Exercise prompt
Print the data below exactly, but only the lines from the one containing "Open the bottom" down to the one containing "Task: Open the Editing mode dropdown", inclusive.

(Data for this task begins)

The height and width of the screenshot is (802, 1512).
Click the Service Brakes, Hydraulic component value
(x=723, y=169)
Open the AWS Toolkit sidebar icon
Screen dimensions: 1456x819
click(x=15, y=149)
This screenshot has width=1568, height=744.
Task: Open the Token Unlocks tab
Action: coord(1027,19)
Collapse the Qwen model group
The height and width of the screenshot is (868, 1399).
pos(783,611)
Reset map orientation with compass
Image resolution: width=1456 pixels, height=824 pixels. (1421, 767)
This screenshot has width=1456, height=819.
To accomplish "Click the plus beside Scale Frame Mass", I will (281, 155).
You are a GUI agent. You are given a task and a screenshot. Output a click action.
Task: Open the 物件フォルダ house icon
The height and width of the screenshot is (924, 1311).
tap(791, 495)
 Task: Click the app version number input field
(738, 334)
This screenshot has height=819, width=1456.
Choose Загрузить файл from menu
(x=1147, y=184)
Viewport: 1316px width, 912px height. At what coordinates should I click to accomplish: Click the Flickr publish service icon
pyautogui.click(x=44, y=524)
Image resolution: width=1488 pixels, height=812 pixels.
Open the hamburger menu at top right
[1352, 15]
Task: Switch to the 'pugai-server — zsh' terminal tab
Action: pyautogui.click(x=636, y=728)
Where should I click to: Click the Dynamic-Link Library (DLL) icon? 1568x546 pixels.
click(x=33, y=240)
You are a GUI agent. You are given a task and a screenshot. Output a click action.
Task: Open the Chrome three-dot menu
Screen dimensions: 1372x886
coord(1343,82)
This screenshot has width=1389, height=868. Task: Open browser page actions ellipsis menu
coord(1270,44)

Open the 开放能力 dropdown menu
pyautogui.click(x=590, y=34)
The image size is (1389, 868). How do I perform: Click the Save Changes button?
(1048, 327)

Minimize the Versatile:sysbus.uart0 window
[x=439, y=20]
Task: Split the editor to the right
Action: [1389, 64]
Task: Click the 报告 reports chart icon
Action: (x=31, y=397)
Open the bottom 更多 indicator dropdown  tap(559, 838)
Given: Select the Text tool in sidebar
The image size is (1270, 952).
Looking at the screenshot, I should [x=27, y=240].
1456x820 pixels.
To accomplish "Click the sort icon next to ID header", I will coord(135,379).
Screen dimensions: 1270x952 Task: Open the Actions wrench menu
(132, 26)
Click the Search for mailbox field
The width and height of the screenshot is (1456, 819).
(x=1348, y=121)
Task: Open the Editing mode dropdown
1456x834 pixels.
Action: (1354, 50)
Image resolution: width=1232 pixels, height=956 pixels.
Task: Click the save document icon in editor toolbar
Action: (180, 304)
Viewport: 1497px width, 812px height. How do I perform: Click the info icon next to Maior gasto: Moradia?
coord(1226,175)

(Data for this task ends)

Output of the task
Open the bottom 更多 indicator dropdown  tap(559, 838)
Given: Select the Text tool in sidebar
The image size is (1270, 952).
Looking at the screenshot, I should [x=27, y=240].
1456x820 pixels.
To accomplish "Click the sort icon next to ID header", I will coord(135,379).
Screen dimensions: 1270x952 Task: Open the Actions wrench menu
(132, 26)
Click the Search for mailbox field
The width and height of the screenshot is (1456, 819).
(x=1348, y=121)
Task: Open the Editing mode dropdown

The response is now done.